> **AUFGABENSTELLUNG**:
Gib aus dem Text über Marlon den Abschnitt von „Marlon ist ein“ bis einschließlich „aber nicht nur).“ wortgetreu wieder.

> **VORGEGEBENER TEXT**:
☆ ☆ ☆ ☆ ☆
Marlon ist ein untypischer Held, und nur auf den ersten Blick ein »männlicher, weißer, able-bodied, Hetero-Cis Held«, die in der SF oft zu finden sind. Auf den zweiten Blick leidet er unter Migräne, die ihn auch komplett ausknockt und ist nicht hetero, auch wenn ich ihn zunächst so gelesen hatte. Er ist pansexuell und nicht grundsätzlich auf Frauen beschränkt, auch wenn sein hier szenisch geschildertes Interesse sich in der Hauptsache auf zwei Frauen konzentriert (hauptsächlich, aber nicht nur).

Er hat oft Schwierigkeiten, die Rolle des muskulösen Helden auszufüllen und weicht von dem Klischee in vielen Punkten ab, ich bin ihm gern gefolgt. Zunächst einmal leidet er unter Migräne. Dann steht er in der Hierarchie deutlich unter Sunita und Rain und hadert damit. Zudem zeigt er durchaus Schwächen, sogar kurz vor dem Sex mit Sunita, eine menschliche, gut beobachtete Szene.
☆ ☆ ☆ ☆ ☆
> **AUFLISTUNG**:

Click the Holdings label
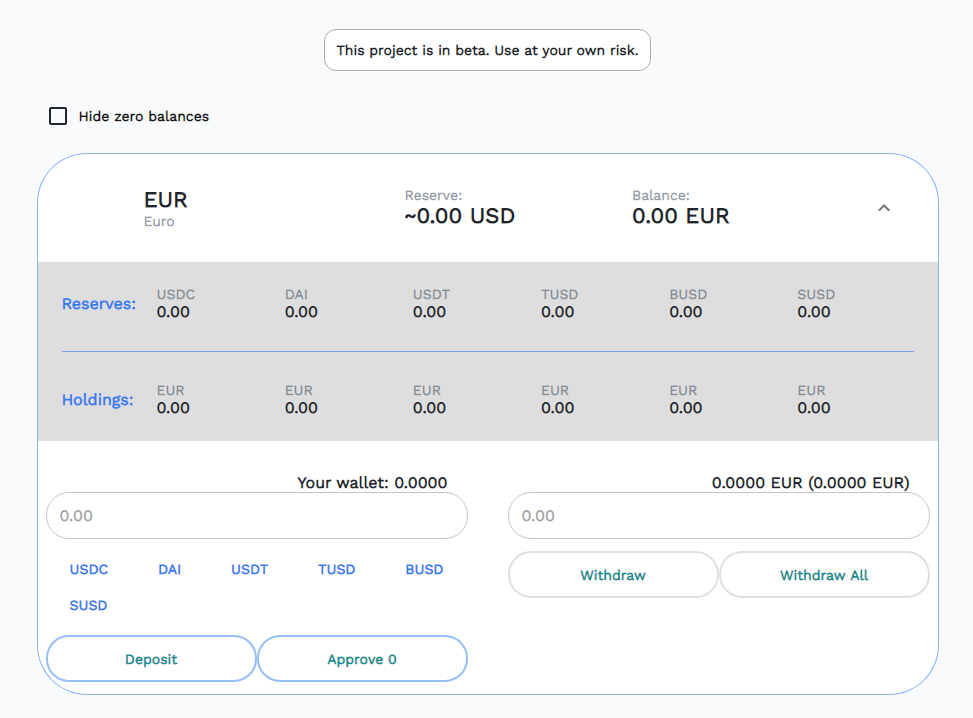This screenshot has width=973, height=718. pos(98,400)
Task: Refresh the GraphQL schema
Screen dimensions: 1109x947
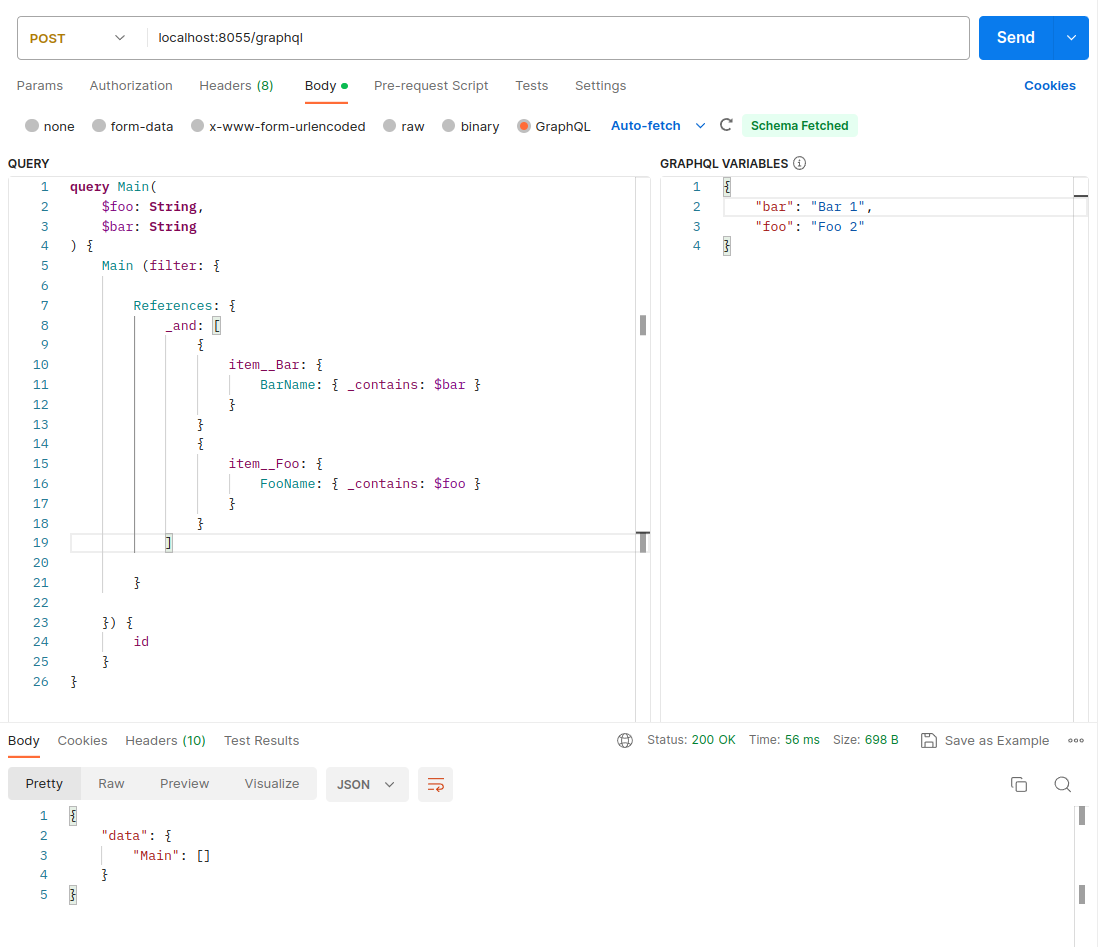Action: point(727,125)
☆ ☆ ☆ ☆ ☆
> **GELÖSTE AUFGABE**:
Marlon ist ein untypischer Held, und nur auf den ersten Blick ein »männlicher, weißer, able-bodied, Hetero-Cis Held«, die in der SF oft zu finden sind. Auf den zweiten Blick leidet er unter Migräne, die ihn auch komplett ausknockt und ist nicht hetero, auch wenn ich ihn zunächst so gelesen hatte. Er ist pansexuell und nicht grundsätzlich auf Frauen beschränkt, auch wenn sein hier szenisch geschildertes Interesse sich in der Hauptsache auf zwei Frauen konzentriert (hauptsächlich, aber nicht nur).